Consignes:
1) Recopiez mot pour mot le passage de l'extrait sur le coût des EPR situé entre « - apprendre comment » et « une bonne solution) », ces deux bornes incluses.
2) Traduisez en anglais la phrase suivante de l'extrait sur le coût des EPR : « EDF pense pouvoir diminuer les coûts de 30% pour atteindre à terme un prix situé entre 60 et 70 euros le MWh. »
3) Prolongez l'extrait sur le coût des EPR à partir de l'endroit où il s'arrête.

Extrait à lire:
Challenges.fr a écrit :Pour 2030, l’électricien veut que les EPR soient moins chers que les énergies fossiles, charbon et gaz. EDF pense pouvoir diminuer les coûts
de 30% pour atteindre à terme un prix situé entre 60 et 70 euros le MWh. Il ne reste plus qu’à s'y mettre.
D'une façon générale, pour atteinde un objectif aussi louable soit-il, il ne faut pas se contenter d'incatations ou d'a priori fondés sur telle ou telle croyance ou encore d'objectifs louables mais irréalistes car incompatibles avec le délai disponible (genre changement profond
de société au lieu d'un petit nombre
de modifications efficaces et bien choisies), il faut s'informer, écouter, dialoguer, se former, travailler, analyser, recouper, soigner l'économie
de moyens et l'efficacité (on n'a pas
de temps et nos moyens sont limités, donc pas
de gaspillage), y compris en matière
de communication car il faut :
- apprendre à motiver et à convaincre,
.
- apprendre à changer d'avis sur des points relativement auxquels on a été longtemps convaincu d'une vérité indiscutable quand les faits nous montrent que, finalement, nous avions tort,
.
- apprendre comment parvenir à limiter l'effet des messages :
- négatifs (les ignorer ou encore y répondre plus tard dans un message non directement adressé à l'émetteur me semble être souvent une bonne solution)

Données affichées:
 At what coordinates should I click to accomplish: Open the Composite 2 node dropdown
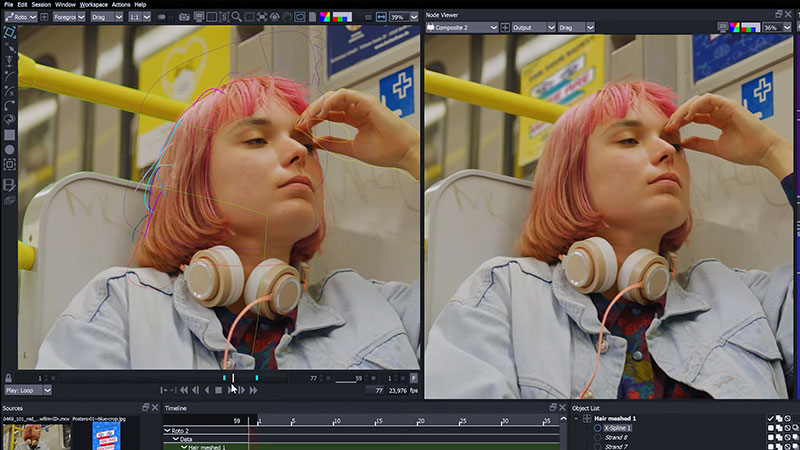[461, 27]
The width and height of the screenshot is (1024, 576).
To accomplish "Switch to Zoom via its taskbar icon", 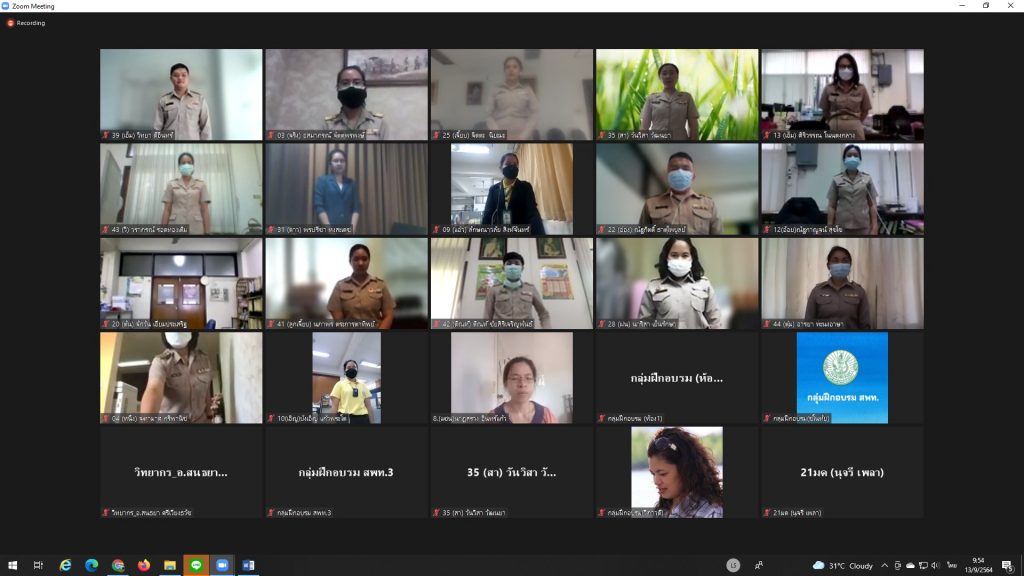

Réponses attendues:
1)
- apprendre comment parvenir à limiter l'effet des messages :
- négatifs (les ignorer ou encore y répondre plus tard dans un message non directement adressé à l'émetteur me semble être souvent une bonne solution)

2) EDF believes it can reduce costs by 30% to eventually reach a price of between 60 and 70 euros per MWh.

3)
.
- ou, moins grave mais difficile quand même en cas d'ancrage culturel profond, des messages tendant à se focaliser sur les causes (pas toujours correctement hiérarchisées d'ailleurs) plutôt que sur les solutions.
Un point crucial est
de ne pas se leurrer sur son niveau
de compétence. Il est bien moins grave, et peu fréquent
de toute façon,
de le sous-estimer que
de le surestimer. Il faut éviter
de se lancer trop tôt dans une action, quelle qu'elle soit, sans savoir si on en a les compétences et si les plus induits vont dépasser les moins quand l'enjeu est d'importance.
On ne doit pas s'autoriser à être superficiel, inconséquent, mal informé ou déformé par des biais
de sélection dans ses jugements ou son recueil d'information ou encore maladroit quand on s'aventure sur un sujet sociétal à fort à enjeu. On n'en a pas le droit.